Entries on locating words and elements
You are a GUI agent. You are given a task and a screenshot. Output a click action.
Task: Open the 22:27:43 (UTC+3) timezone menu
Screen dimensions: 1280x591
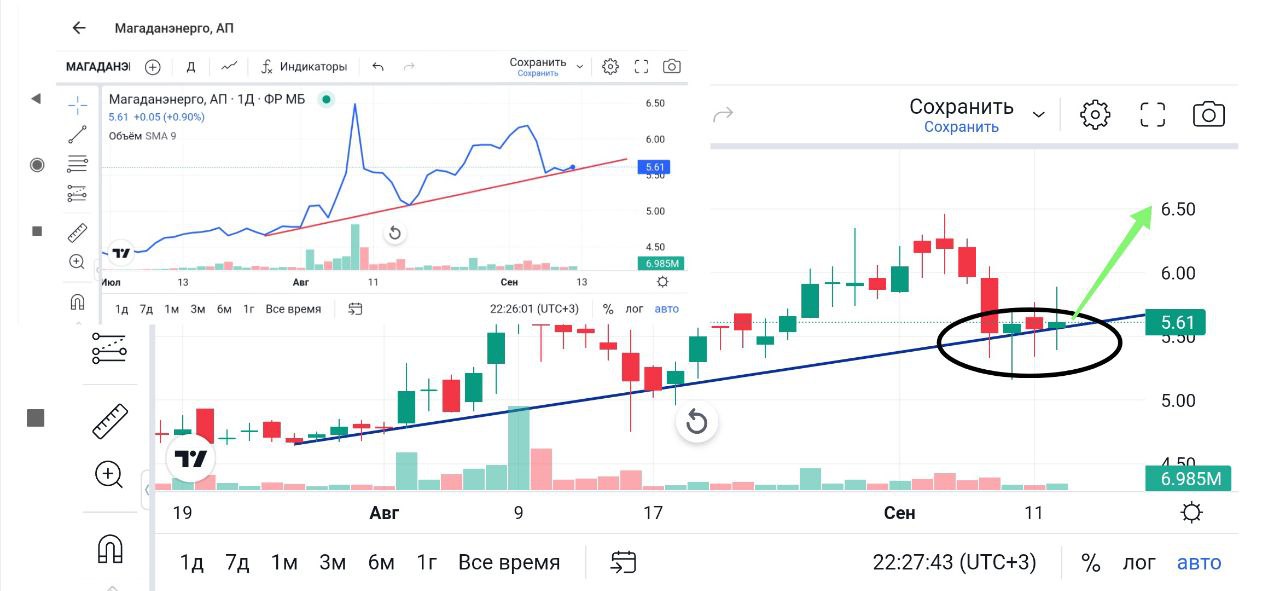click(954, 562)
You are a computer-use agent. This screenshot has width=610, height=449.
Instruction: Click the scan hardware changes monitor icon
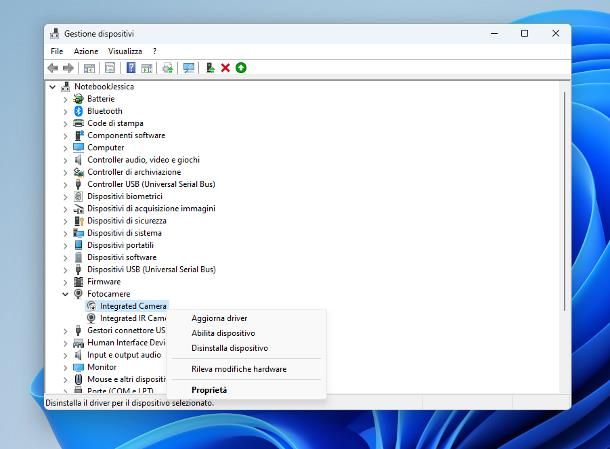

- [Work required] Rewrite every line of the records above, requests included, but leave out the pictures. Scale each coordinate in the answers by 1.3 and round to whole numbers, with halves rounding up.

- [Written solution]
You are a GUI agent. You are given a task and a screenshot. Output a click action.
Task: Open the 22:27:43 (UTC+3) timezone menu
Screen dimensions: 1280x591
click(1240, 731)
You are a computer-use agent. This screenshot has width=610, height=449.
Instruction: Click the scan hardware changes monitor icon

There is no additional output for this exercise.